Usually you use a string, attached to the ground, that will be ripped at take of, and that ripping will start a countdown.
Some people use a small electric motor to slowly unscrew the chute door. Some other use chemicals.
In my case (but that was 25 years ago, and at that time, it was quite a new thing. I guess nowadays it is the easiest way) I used a counter (made of 74LS compenents and a small memory. But nowadays an arduino or microcontroller would do) to ignite pyrotechnic fasteners.
For a second rocket I used other electronics to measure acceleration, and fire the fastener at 0g (in a rocket, once the engine is stopped, you are in a parabolic flight. So it is almost 0 gravity anyway. But because of friction there is a small reverse apparent gravity first, then a small normal one, and in between real 0g. That was when I fired the chute)
That is the fun part. So use your imagination.
The tricky part, of course, is that everything is connected.
The system you will design to fire the chute impact the mass and the mass distribution.
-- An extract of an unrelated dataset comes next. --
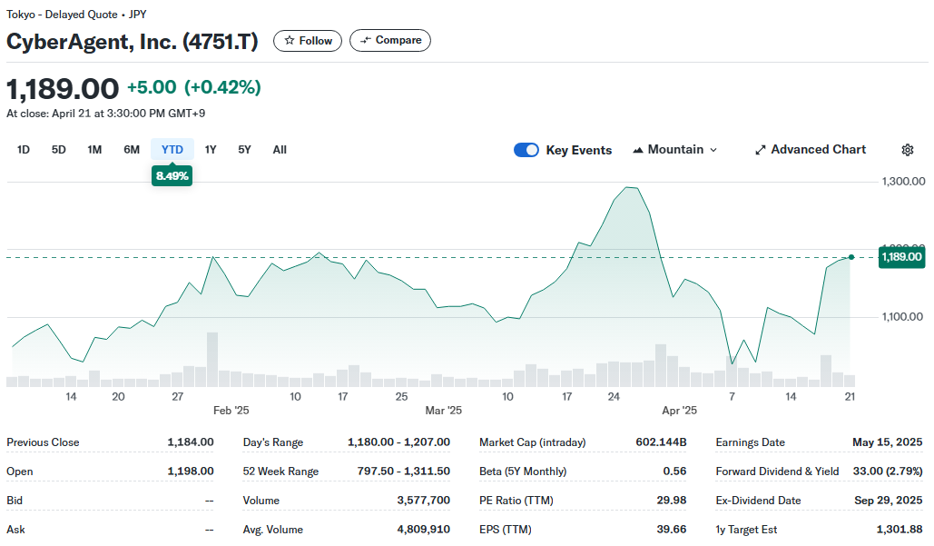Switch to the 5D time range
Image resolution: width=934 pixels, height=546 pixels.
point(59,150)
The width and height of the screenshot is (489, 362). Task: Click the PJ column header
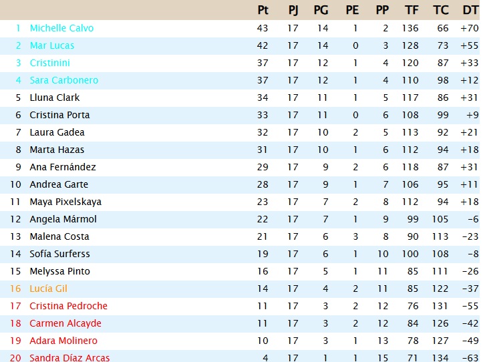(293, 10)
Those impact both fin design, and the timings.
The fins have weight of their own.
And the timing impact the chute firing system.
Note: I assume you have already launched a microrocket. If not you should start with that!
You don’t want to discover the stability importance with a mini rocket. (micro rocket = arm sized rocket with a thumb sized engine. mini rocket = human sized rocket, with a campbell soup can sized engine)
The stability computation rules are the same
But the parachute opening is simpler. Because you don’t have the thrust to carry anything fancy anyway. And because toy engines usually provide all you need. Its an engine, when burning, provide first a downward outgoing ejection of gas (so thrust), then is silently burning for a few seconds, then explode at the top. So if your stuff your socket with a parachute, and the top cap is amovible, your rocket won’t explode when the engine does: instead the top cap will pop and the parachute will be ejected.
But that means that both timing and thrust are fixed by the engine.
All you have to do is to design a rocket with the correct mass fitting this timing (it is printed on the engine blister) and compute stability, with the documentation I pointed.